TASK TO CARRY OUT
Pull each line holding "back" out of the entries below.

[Items from a dataset]
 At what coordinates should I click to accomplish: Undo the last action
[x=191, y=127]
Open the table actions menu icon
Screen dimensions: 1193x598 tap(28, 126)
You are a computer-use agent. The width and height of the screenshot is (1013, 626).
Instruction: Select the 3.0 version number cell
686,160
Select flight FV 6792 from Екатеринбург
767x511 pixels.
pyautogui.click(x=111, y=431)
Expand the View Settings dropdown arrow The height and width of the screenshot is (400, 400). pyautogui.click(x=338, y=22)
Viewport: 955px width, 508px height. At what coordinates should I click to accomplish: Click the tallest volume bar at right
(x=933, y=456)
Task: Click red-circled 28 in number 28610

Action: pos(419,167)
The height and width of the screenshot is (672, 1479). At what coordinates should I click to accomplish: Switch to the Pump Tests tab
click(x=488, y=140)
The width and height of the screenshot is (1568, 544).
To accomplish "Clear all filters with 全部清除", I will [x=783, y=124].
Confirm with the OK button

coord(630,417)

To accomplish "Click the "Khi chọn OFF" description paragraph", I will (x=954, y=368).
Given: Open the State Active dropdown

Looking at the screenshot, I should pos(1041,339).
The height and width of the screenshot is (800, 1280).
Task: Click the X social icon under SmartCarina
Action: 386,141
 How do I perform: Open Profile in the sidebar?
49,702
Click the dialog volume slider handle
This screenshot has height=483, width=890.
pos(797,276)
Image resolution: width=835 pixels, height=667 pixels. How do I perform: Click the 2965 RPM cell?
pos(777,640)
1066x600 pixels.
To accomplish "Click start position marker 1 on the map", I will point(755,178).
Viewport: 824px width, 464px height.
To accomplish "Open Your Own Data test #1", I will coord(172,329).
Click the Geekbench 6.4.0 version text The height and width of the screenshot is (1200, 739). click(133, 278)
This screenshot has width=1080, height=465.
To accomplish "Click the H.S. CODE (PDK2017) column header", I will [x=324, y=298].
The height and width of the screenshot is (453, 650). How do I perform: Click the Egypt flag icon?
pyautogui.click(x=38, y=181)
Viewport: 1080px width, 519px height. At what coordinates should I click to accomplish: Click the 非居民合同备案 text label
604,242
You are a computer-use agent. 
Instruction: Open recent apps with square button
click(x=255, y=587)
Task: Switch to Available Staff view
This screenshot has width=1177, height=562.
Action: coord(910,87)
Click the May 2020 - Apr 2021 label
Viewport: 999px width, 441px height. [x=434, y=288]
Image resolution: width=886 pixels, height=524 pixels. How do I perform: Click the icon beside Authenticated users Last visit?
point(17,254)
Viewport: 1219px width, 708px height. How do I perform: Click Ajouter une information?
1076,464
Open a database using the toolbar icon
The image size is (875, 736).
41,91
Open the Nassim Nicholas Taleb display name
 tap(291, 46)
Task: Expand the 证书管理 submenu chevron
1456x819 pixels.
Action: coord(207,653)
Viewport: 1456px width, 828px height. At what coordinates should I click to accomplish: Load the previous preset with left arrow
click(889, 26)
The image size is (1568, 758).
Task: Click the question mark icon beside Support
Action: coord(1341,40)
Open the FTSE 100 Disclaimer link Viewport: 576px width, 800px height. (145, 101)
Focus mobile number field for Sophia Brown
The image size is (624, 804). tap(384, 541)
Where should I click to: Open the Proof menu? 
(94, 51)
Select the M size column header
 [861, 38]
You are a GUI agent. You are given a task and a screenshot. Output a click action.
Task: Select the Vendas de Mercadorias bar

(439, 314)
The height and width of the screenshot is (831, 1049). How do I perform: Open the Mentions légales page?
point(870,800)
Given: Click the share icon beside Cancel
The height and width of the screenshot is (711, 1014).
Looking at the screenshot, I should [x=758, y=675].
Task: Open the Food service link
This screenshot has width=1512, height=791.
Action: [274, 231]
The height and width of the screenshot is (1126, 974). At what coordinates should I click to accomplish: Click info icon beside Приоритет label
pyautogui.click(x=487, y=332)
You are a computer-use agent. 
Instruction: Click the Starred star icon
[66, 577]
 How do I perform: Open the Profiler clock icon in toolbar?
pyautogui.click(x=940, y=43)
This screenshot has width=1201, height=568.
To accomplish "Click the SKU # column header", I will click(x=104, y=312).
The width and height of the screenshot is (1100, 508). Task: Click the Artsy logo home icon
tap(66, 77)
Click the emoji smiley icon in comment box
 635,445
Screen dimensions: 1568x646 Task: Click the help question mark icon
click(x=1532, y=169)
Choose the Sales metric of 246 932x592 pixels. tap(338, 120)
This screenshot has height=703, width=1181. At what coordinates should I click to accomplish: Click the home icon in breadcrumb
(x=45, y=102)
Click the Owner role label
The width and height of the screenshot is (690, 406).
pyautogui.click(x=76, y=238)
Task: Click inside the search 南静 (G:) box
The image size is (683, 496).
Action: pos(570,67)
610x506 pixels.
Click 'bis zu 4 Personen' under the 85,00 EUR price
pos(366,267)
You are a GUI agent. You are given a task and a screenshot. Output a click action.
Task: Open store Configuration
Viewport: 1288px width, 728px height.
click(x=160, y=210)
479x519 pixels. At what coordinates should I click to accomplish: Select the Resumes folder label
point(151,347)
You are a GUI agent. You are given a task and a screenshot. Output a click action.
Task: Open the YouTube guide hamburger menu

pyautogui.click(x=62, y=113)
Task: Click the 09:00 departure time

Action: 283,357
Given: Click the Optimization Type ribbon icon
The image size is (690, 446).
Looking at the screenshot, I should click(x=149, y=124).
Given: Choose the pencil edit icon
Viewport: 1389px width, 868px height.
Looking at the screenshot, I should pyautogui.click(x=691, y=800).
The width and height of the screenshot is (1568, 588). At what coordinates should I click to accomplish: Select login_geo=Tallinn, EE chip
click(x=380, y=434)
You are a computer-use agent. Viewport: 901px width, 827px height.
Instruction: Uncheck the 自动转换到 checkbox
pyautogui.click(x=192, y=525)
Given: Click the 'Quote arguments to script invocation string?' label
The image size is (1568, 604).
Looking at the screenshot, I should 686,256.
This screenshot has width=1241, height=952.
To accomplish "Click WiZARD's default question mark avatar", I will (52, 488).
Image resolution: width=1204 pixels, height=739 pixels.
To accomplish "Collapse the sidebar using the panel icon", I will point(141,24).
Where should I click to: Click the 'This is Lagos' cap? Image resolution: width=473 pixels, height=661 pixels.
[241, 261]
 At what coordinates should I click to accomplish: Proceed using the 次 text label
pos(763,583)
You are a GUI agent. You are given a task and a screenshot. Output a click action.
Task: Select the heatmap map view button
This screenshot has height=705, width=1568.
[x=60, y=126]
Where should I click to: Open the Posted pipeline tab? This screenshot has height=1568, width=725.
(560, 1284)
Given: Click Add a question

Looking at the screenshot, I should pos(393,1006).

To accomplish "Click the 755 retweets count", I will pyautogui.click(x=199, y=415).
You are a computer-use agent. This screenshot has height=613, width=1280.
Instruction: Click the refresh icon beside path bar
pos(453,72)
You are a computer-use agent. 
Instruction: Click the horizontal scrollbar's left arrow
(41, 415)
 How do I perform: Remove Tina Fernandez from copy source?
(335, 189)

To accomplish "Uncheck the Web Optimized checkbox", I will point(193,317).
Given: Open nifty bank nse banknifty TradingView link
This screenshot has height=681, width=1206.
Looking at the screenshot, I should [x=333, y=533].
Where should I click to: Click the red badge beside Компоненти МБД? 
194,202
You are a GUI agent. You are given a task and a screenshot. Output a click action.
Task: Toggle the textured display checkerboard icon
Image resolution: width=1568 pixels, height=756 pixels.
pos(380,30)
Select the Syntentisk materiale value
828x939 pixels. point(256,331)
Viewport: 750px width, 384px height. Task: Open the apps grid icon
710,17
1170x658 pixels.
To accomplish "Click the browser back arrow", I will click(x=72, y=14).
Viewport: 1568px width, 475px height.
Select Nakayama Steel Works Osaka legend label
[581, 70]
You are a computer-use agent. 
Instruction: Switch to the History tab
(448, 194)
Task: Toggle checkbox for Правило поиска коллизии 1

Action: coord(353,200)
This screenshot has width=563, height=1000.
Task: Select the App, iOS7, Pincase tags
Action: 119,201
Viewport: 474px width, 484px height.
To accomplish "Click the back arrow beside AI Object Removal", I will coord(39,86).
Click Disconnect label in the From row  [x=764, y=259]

WRITTEN SOLUTION
To accomplish "Click the browser back arrow", I will click(x=72, y=14).
To accomplish "Click the back arrow beside AI Object Removal", I will coord(39,86).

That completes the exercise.